**What you are asked to do:** Look through the entries below, please, and copy every line with the word "Given".

**Dataset:**
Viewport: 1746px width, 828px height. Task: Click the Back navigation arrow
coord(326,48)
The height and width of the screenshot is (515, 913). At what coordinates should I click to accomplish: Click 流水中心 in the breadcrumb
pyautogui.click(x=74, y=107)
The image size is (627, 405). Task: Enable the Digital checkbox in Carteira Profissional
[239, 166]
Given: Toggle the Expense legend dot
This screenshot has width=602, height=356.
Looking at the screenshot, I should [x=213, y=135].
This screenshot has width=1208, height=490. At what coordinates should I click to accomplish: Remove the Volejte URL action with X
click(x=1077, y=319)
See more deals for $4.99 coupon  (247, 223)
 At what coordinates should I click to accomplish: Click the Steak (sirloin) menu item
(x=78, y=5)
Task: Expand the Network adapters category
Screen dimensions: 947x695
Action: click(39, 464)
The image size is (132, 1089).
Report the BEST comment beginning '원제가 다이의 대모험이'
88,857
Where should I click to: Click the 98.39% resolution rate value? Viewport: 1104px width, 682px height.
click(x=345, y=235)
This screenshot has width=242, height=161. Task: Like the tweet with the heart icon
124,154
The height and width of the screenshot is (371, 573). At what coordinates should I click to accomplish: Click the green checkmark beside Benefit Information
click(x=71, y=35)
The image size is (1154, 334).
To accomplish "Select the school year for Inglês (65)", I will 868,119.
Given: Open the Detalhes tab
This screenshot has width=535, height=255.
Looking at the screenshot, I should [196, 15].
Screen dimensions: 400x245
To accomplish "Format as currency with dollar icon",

**Written reply:**
Given: Toggle the Expense legend dot
Given: Open the Detalhes tab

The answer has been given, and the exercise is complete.